题目链接：HDU 4355

题面：

Party All the Time

Time Limit: 6000/2000 MS (Java/Others)    Memory Limit: 65536/32768 K (Java/Others)

Problem Description

In the Dark forest, there is a Fairy kingdom where all the spirits will go together and Celebrate the harvest every year. But there is one thing you may not know that they hate walking so much that they would prefer to stay at home
if they need to walk a long way.According to our observation,a spirit weighing W will increase its unhappyness for S³*W units if it walks a distance of S kilometers.

Now give you every spirit‘s weight and location,find the best place to celebrate the harvest which make the sum of unhappyness of every spirit the least.

Input

The first line of the input is the number T(T<=20), which is the number of cases followed.

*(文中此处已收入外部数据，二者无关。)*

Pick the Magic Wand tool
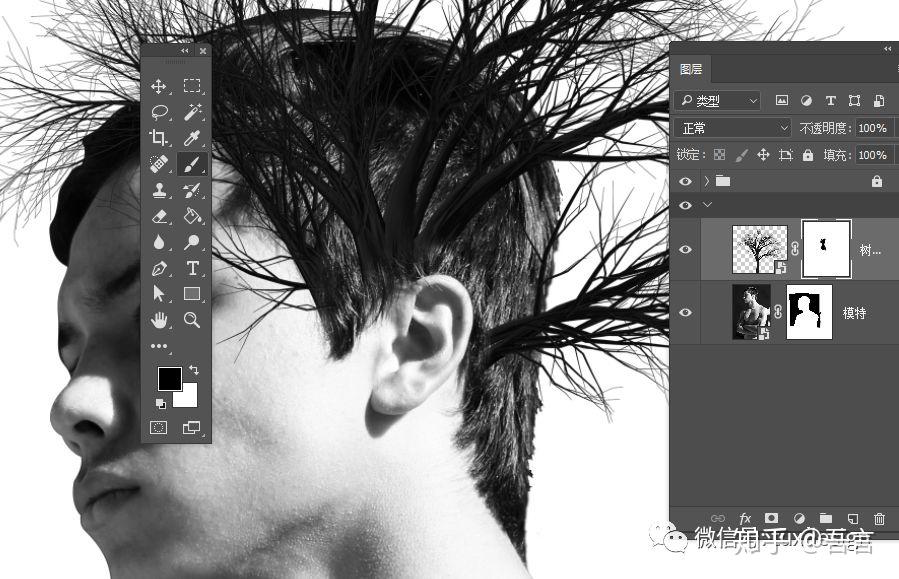The image size is (899, 579). click(192, 112)
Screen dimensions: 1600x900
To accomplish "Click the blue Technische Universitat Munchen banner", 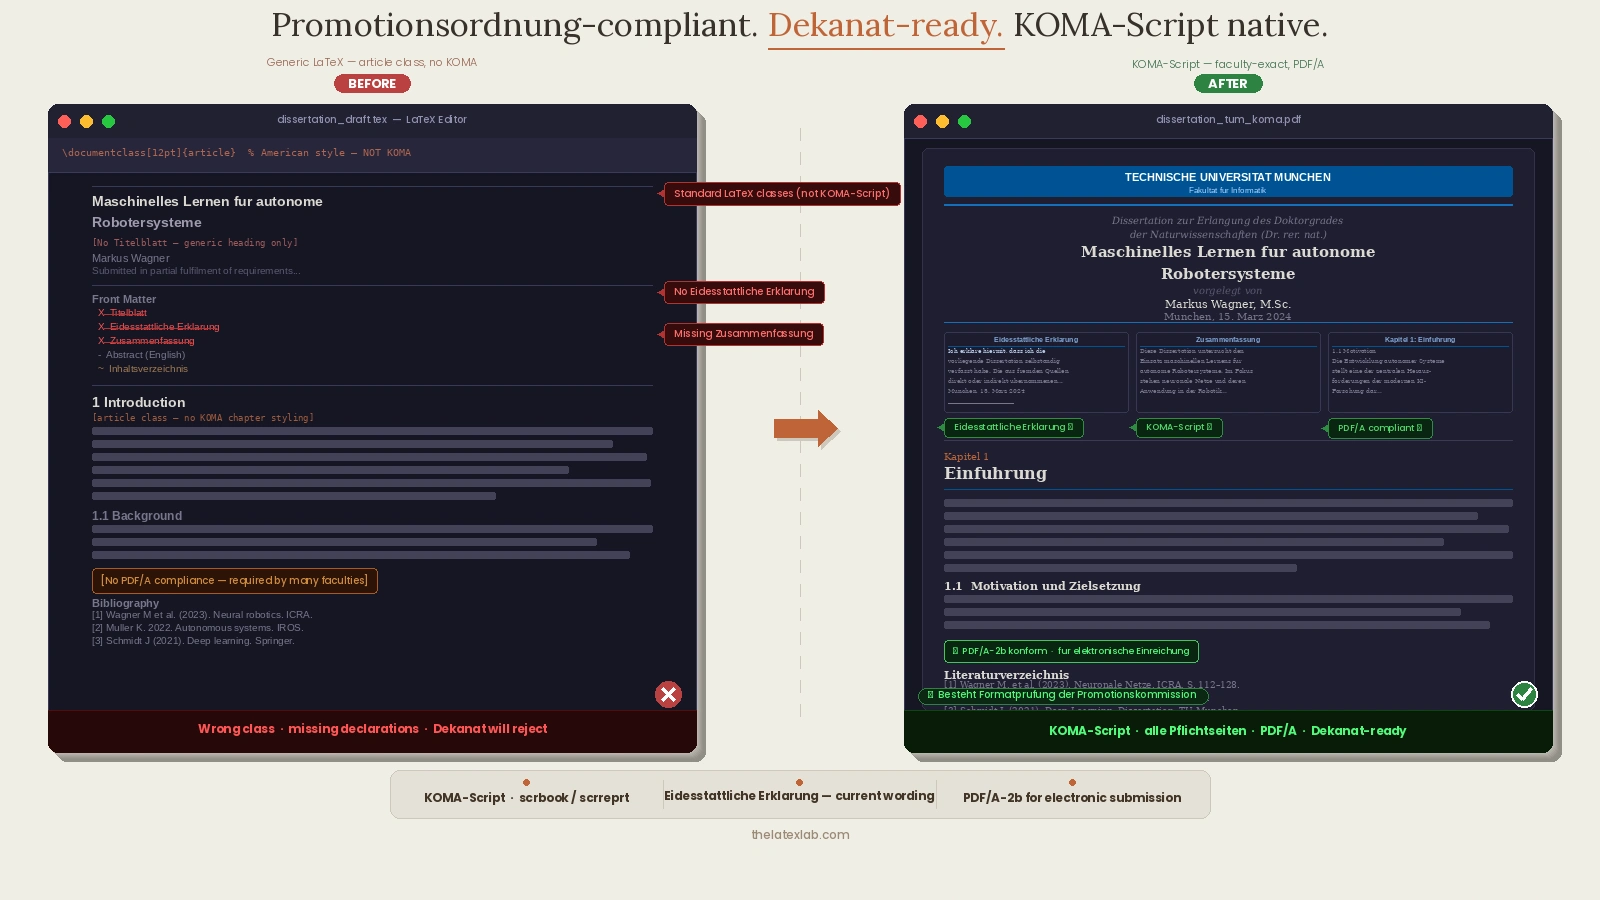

The first line of each case consists of one integer N(1<=N<=50000), indicating the number of spirits. Then comes N lines in the order that
x_[i]<=x_[i+1] for all i(1<=i<N). The i-th line contains two real number : X_i,W_i, representing the location and the weight of the i-th spirit. ( |x_i|<=10⁶, 0<w_i<15 )

Output

For each test case, please output a line which is "Case #X: Y", X means the number of the test case and Y means the minimum sum of unhappyness which is rounded to the nearest integer.

Sample Input

1
4
0.6 5
3.9 10
5.1 7
8.4 10

Sample Output

Case #1: 832

Author

[email protected]_Goldfinger

Source

2012 Multi-University Training Contest 6

题意：

给定一维上若干点xi，每个点有对应的权值wi，求一个点的位置p，使得sigma  fabs(p-xi)^3*wi最小。

解题：

看了网上现有的所有博客，都是直接说是个凸函数，三分一下就好。求导好像也不直观，也不知道具体是怎么证明的，姑且认为是个开口向上的二次函数（因为求的是最小值，且直观上，p的位置肯定是在中间好），那么三分就可以求解了，需要注意的是，这题C++应该是会T的，交G++才能过，然后向最近位取舍，应该用%.0lf输出。

【三分性质】

将区间三等分，取左等分点为lmid,右等分点为rmid，比如此题，二次函数开口向上，那么就算lmid的函数值为lv，rmid的函数值为rmid，比较lv和rv的值，假设最小值不在lmid和rmid之间，在两侧，那么lv，rv哪个更小，其对应的等分点就更接近最值，故而舍弃大的那边。倘若，最小值在lmid和rmid之间，那么无论舍弃哪一边，都不会丢弃最值，同时达到逼近最值的效果，因为最值在何处，我们是不知道的，故而和第一种情况相统一，舍弃较大的一边。

代码：

#include <iostream>
#include <algorithm>
#include <cstdio>
#include <cstring>
#include <queue>
#include <cmath>
#define LL long long
#define eps 1e-8
using namespace std;
double x[50010],w[50010];
int n;
double cal(double y)
{
	double tmp,res=0.0;
	for(int i=0;i<n;i++)
	{
		tmp=fabs(y-x[i]);
		res+=tmp*tmp*tmp*w[i];
	}
	return res;
}
int main()
{
    int t,p;
	scanf("%d",&t);
	LL ans;
	for(int i=1;i<=t;i++)
    {
		scanf("%d",&n);
		for(int j=0;j<n;j++)
			scanf("%lf%lf",&x[j],&w[j]);
		double le=-1e6,ri=1e6;
		while(ri-le>eps)
		{
			double lmid,rmid,lv,rv;
			lmid=(ri-le)/3+le;
			rmid=ri-(ri-le)/3;
            lv=cal(lmid);
			rv=cal(rmid);
			if(lv>rv)
				le=lmid;
			else
				ri=rmid;
		}
		printf("Case #%d: %.0lf\n",i,cal(le));
	}
	return 0;
}